# EXERCISE BRIEF
Copy the part of the lines below that begins with the line containing "Open the Mail envelope icon" and ends with the line containing "will tap(14, 126).", with both of those lines included, exactly as they stand.

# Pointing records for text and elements

++++++++

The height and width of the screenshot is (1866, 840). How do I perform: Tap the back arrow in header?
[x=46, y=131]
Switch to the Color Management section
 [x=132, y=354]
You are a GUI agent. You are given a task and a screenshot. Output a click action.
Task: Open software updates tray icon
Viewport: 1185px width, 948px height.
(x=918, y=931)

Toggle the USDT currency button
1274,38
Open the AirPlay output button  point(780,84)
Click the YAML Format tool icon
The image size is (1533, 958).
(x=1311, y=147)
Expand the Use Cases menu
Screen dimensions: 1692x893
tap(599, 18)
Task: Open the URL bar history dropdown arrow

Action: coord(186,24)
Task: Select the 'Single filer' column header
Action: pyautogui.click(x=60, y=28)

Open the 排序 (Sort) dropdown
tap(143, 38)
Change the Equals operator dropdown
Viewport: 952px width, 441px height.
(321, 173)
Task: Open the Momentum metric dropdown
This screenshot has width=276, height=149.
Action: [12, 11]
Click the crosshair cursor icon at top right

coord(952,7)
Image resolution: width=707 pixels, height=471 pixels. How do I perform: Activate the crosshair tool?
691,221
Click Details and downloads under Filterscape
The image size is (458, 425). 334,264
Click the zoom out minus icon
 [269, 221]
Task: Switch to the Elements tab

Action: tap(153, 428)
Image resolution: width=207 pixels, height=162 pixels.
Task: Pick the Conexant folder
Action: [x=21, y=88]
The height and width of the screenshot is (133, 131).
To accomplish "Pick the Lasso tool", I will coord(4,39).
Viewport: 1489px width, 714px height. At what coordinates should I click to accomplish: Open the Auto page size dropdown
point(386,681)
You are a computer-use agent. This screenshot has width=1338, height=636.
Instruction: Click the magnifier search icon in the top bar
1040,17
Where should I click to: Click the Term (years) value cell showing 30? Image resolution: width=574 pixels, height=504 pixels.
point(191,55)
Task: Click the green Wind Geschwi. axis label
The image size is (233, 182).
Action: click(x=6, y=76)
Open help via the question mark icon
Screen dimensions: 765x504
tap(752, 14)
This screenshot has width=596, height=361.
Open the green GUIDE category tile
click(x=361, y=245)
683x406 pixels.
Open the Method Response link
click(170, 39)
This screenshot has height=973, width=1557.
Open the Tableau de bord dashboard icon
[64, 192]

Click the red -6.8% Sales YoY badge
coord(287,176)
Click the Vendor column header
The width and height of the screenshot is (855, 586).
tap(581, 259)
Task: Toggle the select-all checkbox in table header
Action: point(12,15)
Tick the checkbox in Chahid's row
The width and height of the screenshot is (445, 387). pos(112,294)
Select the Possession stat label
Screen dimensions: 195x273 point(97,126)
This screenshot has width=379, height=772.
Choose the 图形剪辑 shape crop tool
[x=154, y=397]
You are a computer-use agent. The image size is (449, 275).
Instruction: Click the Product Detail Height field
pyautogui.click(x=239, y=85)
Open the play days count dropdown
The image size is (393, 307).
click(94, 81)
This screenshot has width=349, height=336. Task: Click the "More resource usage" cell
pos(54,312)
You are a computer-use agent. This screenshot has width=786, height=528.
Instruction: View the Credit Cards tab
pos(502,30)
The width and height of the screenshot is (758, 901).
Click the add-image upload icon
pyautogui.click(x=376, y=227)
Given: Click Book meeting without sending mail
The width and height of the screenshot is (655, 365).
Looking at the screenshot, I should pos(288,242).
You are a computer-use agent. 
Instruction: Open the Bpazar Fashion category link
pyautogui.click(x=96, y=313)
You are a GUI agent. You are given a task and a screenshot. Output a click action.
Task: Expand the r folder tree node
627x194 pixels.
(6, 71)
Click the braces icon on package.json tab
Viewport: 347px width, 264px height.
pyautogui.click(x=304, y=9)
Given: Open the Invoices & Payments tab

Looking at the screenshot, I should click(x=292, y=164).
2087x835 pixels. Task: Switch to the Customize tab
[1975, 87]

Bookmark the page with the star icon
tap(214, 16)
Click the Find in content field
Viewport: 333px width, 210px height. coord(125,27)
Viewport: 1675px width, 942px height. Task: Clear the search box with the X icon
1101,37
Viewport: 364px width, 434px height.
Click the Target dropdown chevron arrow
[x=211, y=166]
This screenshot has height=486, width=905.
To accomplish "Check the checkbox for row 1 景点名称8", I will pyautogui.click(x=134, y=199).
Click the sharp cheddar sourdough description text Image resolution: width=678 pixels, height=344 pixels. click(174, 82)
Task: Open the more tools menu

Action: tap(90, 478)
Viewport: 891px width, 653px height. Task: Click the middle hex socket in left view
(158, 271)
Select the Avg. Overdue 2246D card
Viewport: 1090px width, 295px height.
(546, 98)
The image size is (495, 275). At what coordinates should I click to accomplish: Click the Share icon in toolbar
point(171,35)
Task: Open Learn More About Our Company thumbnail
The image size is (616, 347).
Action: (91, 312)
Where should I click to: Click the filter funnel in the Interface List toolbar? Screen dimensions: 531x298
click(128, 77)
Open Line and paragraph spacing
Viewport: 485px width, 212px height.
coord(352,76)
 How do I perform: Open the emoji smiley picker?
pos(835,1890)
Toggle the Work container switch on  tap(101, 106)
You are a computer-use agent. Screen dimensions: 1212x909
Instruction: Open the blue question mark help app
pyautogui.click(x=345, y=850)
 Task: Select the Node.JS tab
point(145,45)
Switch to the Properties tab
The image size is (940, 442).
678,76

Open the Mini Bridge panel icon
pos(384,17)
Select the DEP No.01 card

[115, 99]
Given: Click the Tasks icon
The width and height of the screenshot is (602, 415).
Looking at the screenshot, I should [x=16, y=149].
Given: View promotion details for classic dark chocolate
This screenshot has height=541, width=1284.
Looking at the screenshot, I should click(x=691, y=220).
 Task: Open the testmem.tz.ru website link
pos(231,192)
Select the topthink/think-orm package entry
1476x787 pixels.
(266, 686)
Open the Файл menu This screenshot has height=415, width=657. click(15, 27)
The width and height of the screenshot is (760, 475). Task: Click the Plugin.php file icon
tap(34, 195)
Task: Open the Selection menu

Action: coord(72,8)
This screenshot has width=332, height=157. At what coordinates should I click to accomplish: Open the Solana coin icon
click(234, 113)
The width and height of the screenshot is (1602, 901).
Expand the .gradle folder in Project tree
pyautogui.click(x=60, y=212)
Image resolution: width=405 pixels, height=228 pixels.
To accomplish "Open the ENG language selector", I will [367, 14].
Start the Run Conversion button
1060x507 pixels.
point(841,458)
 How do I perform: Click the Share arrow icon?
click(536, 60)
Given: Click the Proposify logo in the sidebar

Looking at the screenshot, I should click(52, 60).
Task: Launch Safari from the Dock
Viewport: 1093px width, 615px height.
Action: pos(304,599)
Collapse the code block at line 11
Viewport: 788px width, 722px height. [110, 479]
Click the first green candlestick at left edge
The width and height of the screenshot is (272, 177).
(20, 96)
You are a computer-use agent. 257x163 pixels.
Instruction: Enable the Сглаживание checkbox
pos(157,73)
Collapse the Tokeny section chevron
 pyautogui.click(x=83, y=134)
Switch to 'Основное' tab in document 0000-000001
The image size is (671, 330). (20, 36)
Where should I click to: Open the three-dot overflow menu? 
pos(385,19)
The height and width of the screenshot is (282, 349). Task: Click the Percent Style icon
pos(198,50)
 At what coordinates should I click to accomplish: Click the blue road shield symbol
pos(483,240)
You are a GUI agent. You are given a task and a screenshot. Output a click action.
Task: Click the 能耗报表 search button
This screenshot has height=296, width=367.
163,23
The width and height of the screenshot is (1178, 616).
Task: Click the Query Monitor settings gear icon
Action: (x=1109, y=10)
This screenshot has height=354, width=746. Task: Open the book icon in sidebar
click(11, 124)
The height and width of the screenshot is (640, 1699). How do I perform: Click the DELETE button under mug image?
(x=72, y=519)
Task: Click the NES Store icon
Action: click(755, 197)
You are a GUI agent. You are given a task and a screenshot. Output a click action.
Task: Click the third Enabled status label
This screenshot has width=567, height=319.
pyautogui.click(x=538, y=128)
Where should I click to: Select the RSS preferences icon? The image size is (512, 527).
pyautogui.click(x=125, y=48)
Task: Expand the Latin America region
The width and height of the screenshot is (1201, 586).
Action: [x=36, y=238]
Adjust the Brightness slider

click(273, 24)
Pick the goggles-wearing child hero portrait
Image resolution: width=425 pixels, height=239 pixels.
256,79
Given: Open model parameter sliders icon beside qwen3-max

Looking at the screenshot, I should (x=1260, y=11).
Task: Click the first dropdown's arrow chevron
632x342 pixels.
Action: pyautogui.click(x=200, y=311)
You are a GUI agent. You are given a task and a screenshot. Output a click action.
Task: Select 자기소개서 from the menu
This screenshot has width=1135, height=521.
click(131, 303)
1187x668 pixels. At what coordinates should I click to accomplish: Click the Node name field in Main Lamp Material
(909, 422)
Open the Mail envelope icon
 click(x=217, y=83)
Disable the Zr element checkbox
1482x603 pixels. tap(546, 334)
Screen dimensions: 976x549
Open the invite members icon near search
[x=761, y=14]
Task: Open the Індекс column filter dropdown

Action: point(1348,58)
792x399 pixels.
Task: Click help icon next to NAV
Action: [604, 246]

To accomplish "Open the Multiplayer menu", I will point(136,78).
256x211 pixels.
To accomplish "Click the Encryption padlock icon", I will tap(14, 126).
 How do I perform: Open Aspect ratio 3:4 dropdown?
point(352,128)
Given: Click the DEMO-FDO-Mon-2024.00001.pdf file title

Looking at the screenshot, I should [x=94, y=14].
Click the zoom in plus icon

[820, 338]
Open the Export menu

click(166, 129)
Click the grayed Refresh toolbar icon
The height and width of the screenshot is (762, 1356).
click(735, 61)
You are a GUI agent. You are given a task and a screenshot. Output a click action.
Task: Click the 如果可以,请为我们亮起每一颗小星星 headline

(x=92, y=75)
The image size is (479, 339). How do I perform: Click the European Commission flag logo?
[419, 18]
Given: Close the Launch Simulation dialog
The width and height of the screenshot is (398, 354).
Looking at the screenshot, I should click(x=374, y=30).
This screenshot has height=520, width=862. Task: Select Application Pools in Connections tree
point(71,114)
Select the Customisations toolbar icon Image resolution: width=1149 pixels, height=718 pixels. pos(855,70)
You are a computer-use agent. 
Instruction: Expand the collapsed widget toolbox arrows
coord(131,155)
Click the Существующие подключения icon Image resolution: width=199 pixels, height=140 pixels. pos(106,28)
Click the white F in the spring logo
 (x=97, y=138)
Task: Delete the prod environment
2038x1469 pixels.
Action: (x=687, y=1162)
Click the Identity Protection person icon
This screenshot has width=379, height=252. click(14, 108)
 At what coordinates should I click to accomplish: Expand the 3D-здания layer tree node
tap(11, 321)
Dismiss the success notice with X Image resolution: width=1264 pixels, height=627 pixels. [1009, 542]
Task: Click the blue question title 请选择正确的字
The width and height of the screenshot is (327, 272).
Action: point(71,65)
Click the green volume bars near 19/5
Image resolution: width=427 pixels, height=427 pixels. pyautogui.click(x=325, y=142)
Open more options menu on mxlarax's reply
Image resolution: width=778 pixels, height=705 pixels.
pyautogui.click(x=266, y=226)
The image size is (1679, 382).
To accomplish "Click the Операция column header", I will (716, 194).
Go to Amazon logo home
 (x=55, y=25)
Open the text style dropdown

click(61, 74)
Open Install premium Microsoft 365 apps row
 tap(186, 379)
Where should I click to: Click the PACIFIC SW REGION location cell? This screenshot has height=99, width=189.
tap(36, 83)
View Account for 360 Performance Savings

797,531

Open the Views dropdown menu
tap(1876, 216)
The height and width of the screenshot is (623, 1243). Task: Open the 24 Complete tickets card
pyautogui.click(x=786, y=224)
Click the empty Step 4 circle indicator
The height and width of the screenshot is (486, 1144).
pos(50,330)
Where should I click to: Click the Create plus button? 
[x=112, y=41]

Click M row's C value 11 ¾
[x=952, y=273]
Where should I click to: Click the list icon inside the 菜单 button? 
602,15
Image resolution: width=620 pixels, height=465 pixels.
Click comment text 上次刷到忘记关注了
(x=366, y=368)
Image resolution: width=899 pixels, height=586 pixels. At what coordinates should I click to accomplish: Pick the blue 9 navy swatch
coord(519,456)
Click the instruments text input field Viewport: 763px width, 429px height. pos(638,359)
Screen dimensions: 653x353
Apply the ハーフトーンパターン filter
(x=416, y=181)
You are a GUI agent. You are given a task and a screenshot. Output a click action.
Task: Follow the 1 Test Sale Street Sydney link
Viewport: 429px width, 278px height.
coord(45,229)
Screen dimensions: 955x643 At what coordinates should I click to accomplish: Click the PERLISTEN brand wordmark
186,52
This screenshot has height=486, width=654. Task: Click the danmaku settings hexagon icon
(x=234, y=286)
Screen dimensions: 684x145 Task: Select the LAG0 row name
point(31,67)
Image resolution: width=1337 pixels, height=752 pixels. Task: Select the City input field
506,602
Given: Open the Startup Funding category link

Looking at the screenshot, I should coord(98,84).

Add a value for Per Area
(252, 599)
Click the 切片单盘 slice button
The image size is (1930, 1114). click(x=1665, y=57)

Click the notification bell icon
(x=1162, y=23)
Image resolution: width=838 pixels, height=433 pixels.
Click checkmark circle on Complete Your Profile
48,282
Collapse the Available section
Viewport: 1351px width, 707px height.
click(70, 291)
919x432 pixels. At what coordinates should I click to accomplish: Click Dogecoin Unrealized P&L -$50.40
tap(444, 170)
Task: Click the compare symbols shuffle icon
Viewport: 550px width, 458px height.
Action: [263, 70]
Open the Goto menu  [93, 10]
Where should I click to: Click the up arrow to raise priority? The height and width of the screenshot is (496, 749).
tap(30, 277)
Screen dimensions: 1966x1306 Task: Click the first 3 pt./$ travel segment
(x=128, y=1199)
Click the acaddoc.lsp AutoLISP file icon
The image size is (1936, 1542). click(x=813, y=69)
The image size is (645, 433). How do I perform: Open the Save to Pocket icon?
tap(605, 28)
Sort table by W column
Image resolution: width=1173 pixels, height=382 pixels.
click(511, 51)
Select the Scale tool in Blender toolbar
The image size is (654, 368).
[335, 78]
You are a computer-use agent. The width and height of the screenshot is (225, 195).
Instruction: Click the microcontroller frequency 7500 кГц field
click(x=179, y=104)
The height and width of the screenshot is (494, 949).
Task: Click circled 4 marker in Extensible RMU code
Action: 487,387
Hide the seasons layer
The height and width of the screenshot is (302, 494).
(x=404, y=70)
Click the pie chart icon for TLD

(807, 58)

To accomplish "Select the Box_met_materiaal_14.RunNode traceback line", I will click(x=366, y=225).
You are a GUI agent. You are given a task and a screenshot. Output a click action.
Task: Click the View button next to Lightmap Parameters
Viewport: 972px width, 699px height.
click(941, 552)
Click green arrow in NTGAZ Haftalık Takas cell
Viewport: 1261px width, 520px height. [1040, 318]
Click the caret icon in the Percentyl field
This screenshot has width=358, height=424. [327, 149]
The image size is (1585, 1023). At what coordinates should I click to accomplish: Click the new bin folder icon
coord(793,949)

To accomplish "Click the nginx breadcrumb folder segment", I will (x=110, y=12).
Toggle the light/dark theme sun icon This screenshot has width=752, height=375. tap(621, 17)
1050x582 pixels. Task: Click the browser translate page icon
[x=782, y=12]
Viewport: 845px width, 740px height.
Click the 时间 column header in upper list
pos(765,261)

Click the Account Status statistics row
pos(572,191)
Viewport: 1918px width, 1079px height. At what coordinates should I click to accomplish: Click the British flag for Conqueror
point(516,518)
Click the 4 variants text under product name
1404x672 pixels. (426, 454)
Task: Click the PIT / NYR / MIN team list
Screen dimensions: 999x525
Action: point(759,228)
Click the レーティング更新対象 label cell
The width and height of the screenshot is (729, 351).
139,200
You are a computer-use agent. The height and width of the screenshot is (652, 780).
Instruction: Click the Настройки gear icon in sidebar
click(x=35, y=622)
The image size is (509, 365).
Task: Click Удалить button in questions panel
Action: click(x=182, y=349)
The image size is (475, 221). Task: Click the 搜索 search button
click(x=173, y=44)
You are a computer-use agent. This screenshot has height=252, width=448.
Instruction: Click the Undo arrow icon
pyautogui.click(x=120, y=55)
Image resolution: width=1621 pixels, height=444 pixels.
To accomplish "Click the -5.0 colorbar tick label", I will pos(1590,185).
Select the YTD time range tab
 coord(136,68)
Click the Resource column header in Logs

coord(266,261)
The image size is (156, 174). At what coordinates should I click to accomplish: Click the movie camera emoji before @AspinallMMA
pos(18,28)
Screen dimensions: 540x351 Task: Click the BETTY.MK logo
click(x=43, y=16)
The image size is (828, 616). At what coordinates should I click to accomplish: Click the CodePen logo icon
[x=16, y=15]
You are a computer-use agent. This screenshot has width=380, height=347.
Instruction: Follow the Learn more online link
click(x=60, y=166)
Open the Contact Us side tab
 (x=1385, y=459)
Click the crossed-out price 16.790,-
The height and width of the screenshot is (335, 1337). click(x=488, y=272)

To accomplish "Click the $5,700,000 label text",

++++++++

# ANSWER TO THE TASK
Open the Mail envelope icon
 click(x=217, y=83)
Disable the Zr element checkbox
1482x603 pixels. tap(546, 334)
Screen dimensions: 976x549
Open the invite members icon near search
[x=761, y=14]
Task: Open the Індекс column filter dropdown

Action: point(1348,58)
792x399 pixels.
Task: Click help icon next to NAV
Action: [604, 246]

To accomplish "Open the Multiplayer menu", I will point(136,78).
256x211 pixels.
To accomplish "Click the Encryption padlock icon", I will tap(14, 126).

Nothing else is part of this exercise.